Jakarta - "Saya menyimak pantun yang disampaikan Syahroni. Kadang diselingi pujian, bacaan shalawat (Nabi Muhammad SAW). Iringan robana untuk pujian ini sangat menghibur," kata SDA, panggilan akrab Suryadharma Ali.
Menteri Agama Suryadharma Ali (SDA) menyampaikan pujian kepada Syahroni, pembawa Madihin, salah satu kesenian asli dari Banjarmasin, dengan cara penyampaian yang khas daerah setempat.
Ciri khas penyampaian Madihin adalah gaya bertuturnya. Menggunakan Bahasa Indonesia, kadang bersyair: memuji sang tamu kadang mengeritik dengan cara berpantun sambil diiringi musik robana, yang juga dimainkan orang yang sama.

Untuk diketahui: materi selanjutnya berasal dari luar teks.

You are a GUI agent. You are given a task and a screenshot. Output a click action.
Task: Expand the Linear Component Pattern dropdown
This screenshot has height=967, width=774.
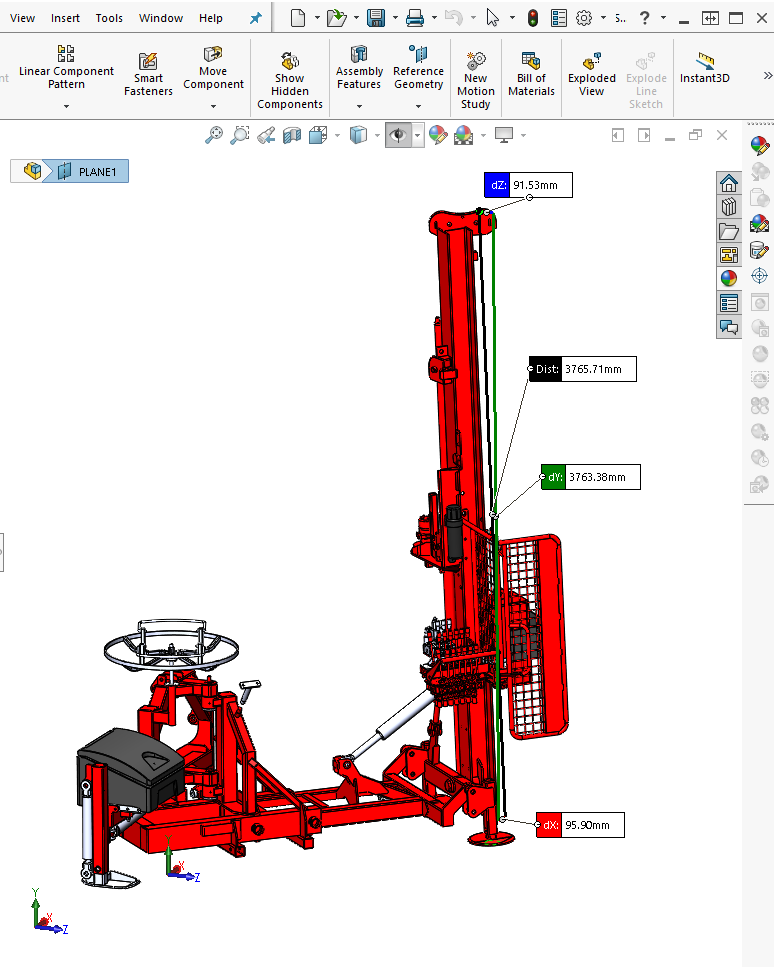pyautogui.click(x=66, y=107)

Cara penyampaiannya pun -- seperti juga ciri khas etnis Melayu dengan pantunnya -- diutarakan dengan bertutur seperti bernyanyi namun tetap mengindahkan keindahan bahasa dan beretika.
Syahroni (35 tahun), bapak dari dua anak dengan isteri Hj. Mahmudah ini termasuk orang beruntung. Selain menjabat sebagai Kepala Kantor Urusan Agama (KUA) Kurau Plaihari juga memiliki bakat membawakan kesenian Madihin. Syahroni juga dipercaya sebagai penghulu di daerah bekerjanya dan memahami betul kultur dan nilai spiritual, agama Islam di kawasan Pasar Terapung, Banjarmasin.
Ia kerap tampil di berbagai pertemuan resmi, di festival ketika kedatangan tamu "besar" yang perlu dihibur dengan suasana berbeda. Tatkala Menteri Agama Suryadharma Ali berkunjung dan mengadakan silaturahim dengan jajaran Kanwil Kemenag Provinsi Kalimantan Selatan (Kalsel), pada 4 Juni silam, Syahroni mendapat kesempatan tampil di panggug membawakan kesenian Madihin.
Kesenian ini memang menghibur, ujar SDA ketika berbicara di atas podium memberi pujian kesenian itu. "Ada kritik, kadang bernada protes. Ada pujian," ujar SDA. Untungya, Lanjut Menag, Syahroni - pembawa Madihin - tak kenal semua orang yang hadir dalam acara itu. Jika dia tahu satu per satu namanya, maka tentu menjadi arahan pujian, kritikan sambil disebut namanya.
"Bisa sore kesenian ini berakhirnya," kata SDA yang disambut gelak tawa hadirin yang memenuhi ruang pertemuan Asrama Haji di Banjarmasin. "Untungnya dia (Syahroni) hanya kenal lima orang di atas panggung," tambah SDA sambil melepas tawa.
Menurut SDA, jika saja seorang penghulu memiliki kemampuan seperti Syahroni tentu akan cepat kaya. Penghulu yang bekerja di luar jam kantor tentu akan mendapat imbalan sesuai kemampuan keluarga pengantin.
Jika keluarga pengantin mengeluarkan dana pesta perkawinan ratusan juta rupiah , tentu Syahroni akan mendapat lumayan. Dan itu halal. Apa lagi jika diberi kesempatan membawakan khotbah nikah ditambah kesenian Madihin. "Amplopnya tentu tebal,"ujar SDA yang disambut tepuk tangan.
Di Banjarmasin, lanjutnya, kadang di festival, dibawakan oleh dua sampai tiga orang di atas pentas. Cara penyampaian pantut atau syair yang dibawakannya pun dilakukan secara spontanitas.
Kini Syahroni mengaku gembira bahwa pembawa kesenian Madihin mulai bermunculan. Ia menyebut antara lain, H, Jhon Tralala dan Hendra yang mampu membawakan Madihin dengan baik. "Banggalah menjadi orang Banjar memiliki kesenian Madihin. Ayo, mari bersama melestarikannya," katanya.